ON Semiconductor Quantenna Wi-Fi Chipset Command Injection Vulnerability

A command injection vulnerability has been identified in the Quantenna Wi-Fi chipset by ON Semiconductor, affecting through version 8.0.0.28 of the latest SDK. The vulnerability arises from a local control script, 'router_command.sh', which allows improper neutralization of argument delimiters, enabling arbitrary command execution. This issue is present in various product families, including QT6300 AX3, QT62000 AX2, QSR10G and QSR5G AX, QSR1000 and QSR2000, and QHS710.

Impact

Exploitation of this vulnerability allows for arbitrary command execution as root. This could be used to enable the telnet service, potentially leading to unauthorized remote access, especially when combined with another identified vulnerability in the same chipset.

Reproduction

The vulnerability can be reproduced by using the 'qcsapi' RPC service to execute the 'run_script' command with the 'set_tx_pow' script as the target.

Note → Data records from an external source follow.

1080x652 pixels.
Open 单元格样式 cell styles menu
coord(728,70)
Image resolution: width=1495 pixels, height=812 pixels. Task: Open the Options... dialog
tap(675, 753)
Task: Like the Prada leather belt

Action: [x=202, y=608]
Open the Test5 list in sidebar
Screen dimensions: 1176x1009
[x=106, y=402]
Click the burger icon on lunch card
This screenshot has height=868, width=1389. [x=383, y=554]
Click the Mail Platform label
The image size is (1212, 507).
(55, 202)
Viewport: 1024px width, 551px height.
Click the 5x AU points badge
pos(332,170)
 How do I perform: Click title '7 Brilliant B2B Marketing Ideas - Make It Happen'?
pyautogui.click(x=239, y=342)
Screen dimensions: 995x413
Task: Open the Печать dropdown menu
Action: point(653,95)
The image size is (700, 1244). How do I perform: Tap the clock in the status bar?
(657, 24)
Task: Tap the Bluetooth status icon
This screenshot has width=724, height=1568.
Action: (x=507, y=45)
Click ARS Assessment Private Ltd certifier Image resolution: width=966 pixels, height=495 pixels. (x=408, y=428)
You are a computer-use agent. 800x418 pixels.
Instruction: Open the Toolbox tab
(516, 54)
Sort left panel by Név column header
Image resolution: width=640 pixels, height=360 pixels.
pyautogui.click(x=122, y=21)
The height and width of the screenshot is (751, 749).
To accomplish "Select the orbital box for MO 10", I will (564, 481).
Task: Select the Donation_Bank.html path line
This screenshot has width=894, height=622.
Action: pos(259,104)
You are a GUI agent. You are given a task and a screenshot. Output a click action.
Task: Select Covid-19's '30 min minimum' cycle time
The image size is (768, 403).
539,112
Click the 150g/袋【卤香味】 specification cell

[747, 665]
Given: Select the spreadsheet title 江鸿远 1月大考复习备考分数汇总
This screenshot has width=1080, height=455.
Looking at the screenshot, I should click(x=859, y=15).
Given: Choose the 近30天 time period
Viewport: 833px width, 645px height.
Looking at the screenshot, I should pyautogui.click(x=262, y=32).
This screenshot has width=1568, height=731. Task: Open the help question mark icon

The first argument can be replaced with any command, which will be executed with root privileges. For example, injecting a command to spawn a telnet service would demonstrate the exploitation.

Remediation

ON Semiconductor has published a best practices guide for Quantenna Wi-Fi chipsets, recommending the configuration of security options that are disabled by default. This guide includes instructions for compiling a secure binary image, disabling unnecessary features, and changing default passwords. For specific guidance on managing the telnet service, refer to the 'Quantenna-AN-Telnet-v1.0' application note.